VASCO GRAÇA MOURA
A poesia ensina a perder o fôlego
Fica já dito: quem só gosta de quadras populares com rimas
chochas não leva nada desta poesia. Porque ela é exigente. Não por ser difícil
mas por exigir outra disponibilidade. Rica de referências culturais e de
ironias subtis, a poesia de Vasco Graça Moura escora-se numa incomum técnica de
fabricação de versos e rimas que chegam a lembrar os poetas do séc. XVII – o
que ele logo desmente com uma temática actualíssima. Nem aqui faltam letras
para Fados – mas que letras!
Agora que saiu a POESIA REUNIDA(Quetzal, vol 1, Lisboa,
2012), em que se juntam 50 anos de labor poético, é que é possível abarcar o
imenso horizonte desta escrita, torrente caudalosa de milhares de versos que
ensinam a perder o fôlego – porque só a leitura nos faculta o ar para a vida.
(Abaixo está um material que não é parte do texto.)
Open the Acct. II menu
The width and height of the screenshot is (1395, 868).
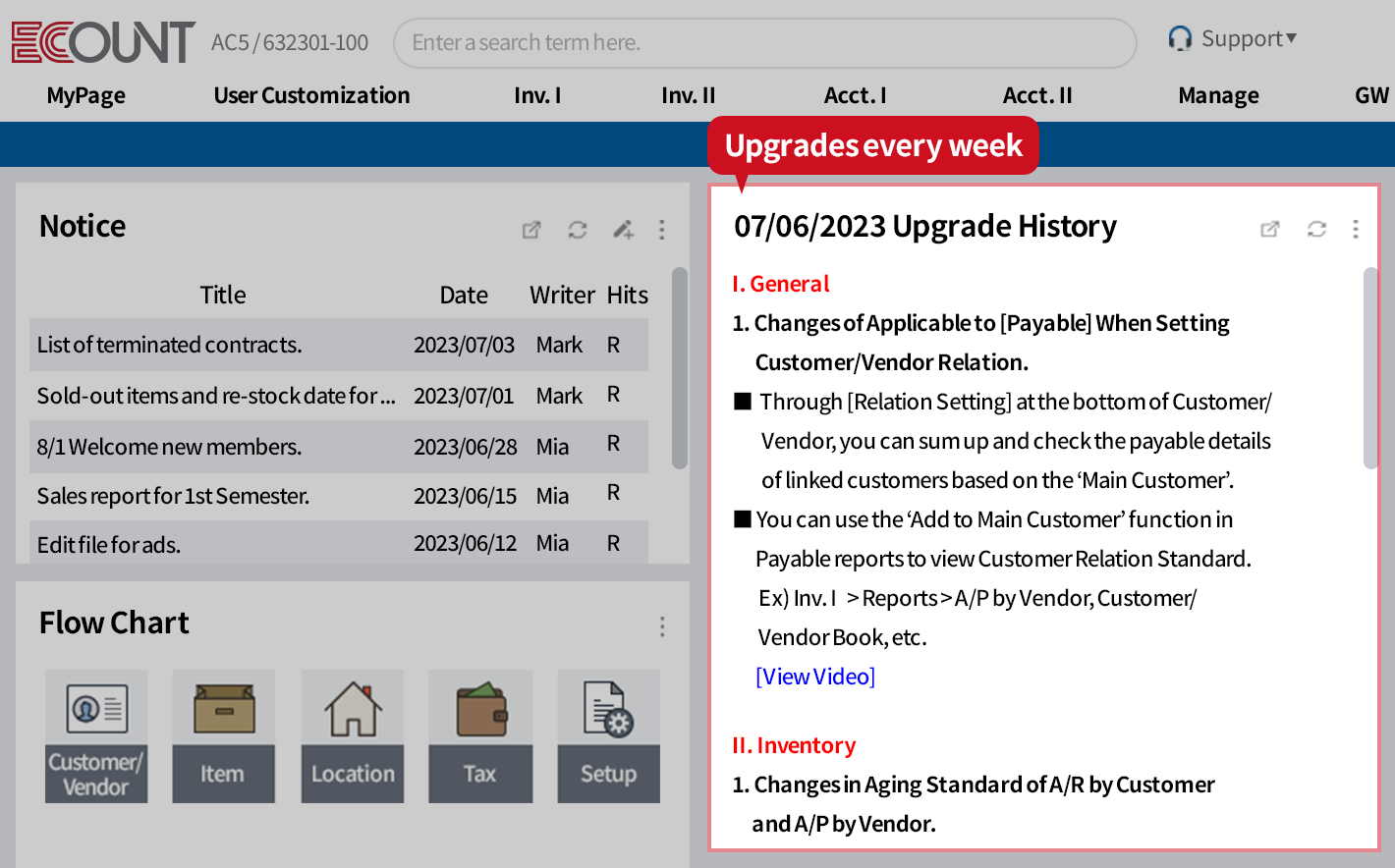1037,95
Tenho pena de não dispor de mais dez páginas do jornal…
De perder o fôlego, a leitura desta obra!
CITAÇÕES
«Vasco Graça Moura (. 1942) que o grande público se habituou a
identificar com o comentarismo ideológico. E, no entanto, desde Jorge de Sena,
talvez seja ele – com a possível excepção de David Mourão-Ferreira – a
personalidade literária mais completa. Ensaísta, tradutor laureado,
ficcionista, dramaturgo, cronista, é como poeta que atinge maior conseguimento»
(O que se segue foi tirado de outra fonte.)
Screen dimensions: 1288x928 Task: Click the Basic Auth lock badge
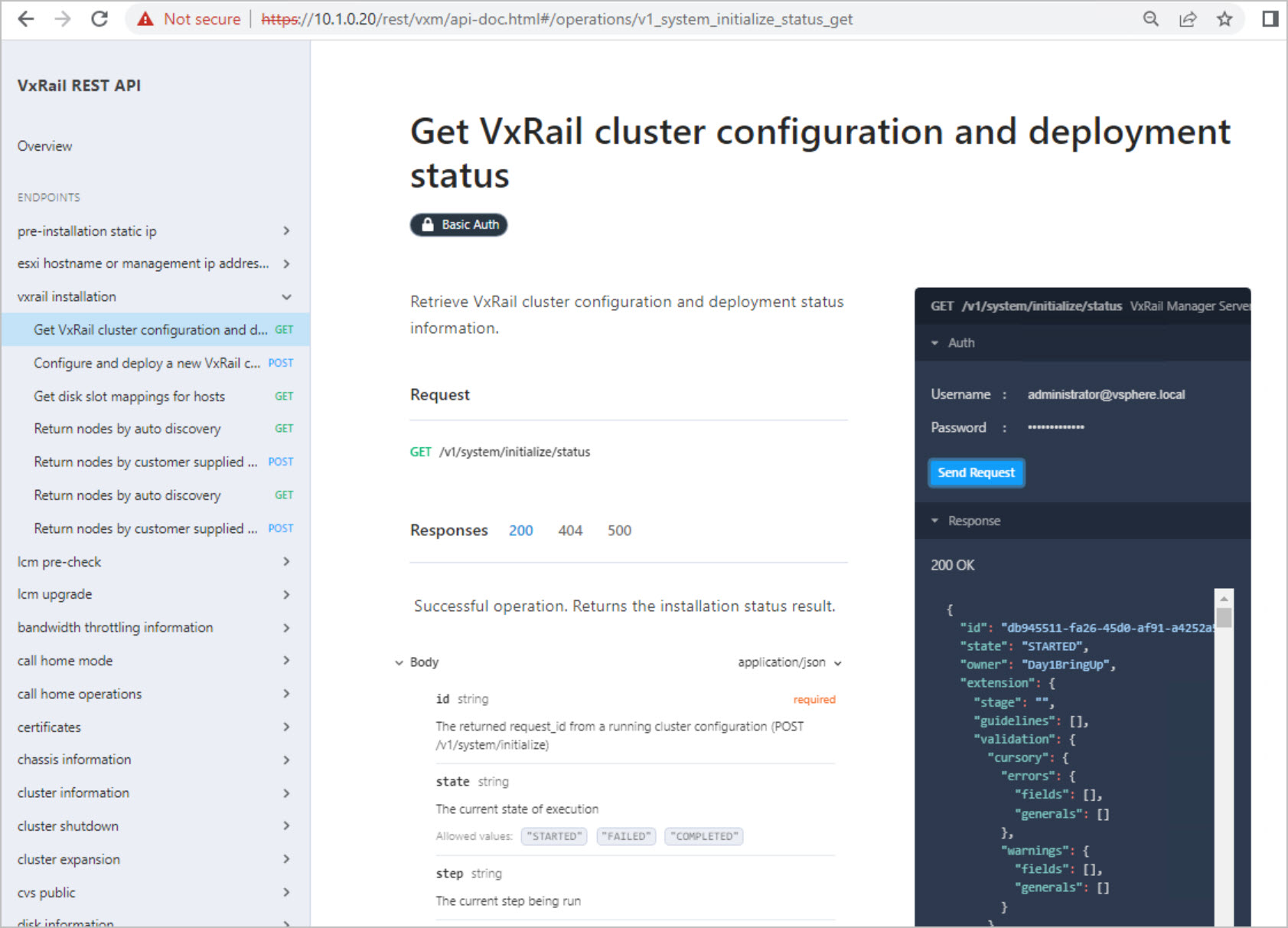coord(458,224)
«Estudioso não-ortodoxo de Camões e tradutor celebrado de
Shakespeare, Dante, Enzensberger e Gotfried Benn, (…) sempre fez da sua poesia
«um lugar de cultura [...] e por outro lado transforma a escrita poética numa
caixa de ressonância e reminiscências», como bem observou Clara Rocha. Nos seus
versos, as reminiscências denunciam quase sempre uma vasta erudição»(Eduardo
Pitta, in “Comenda de Fogo, Círculo de Leitores, Braga, 2001)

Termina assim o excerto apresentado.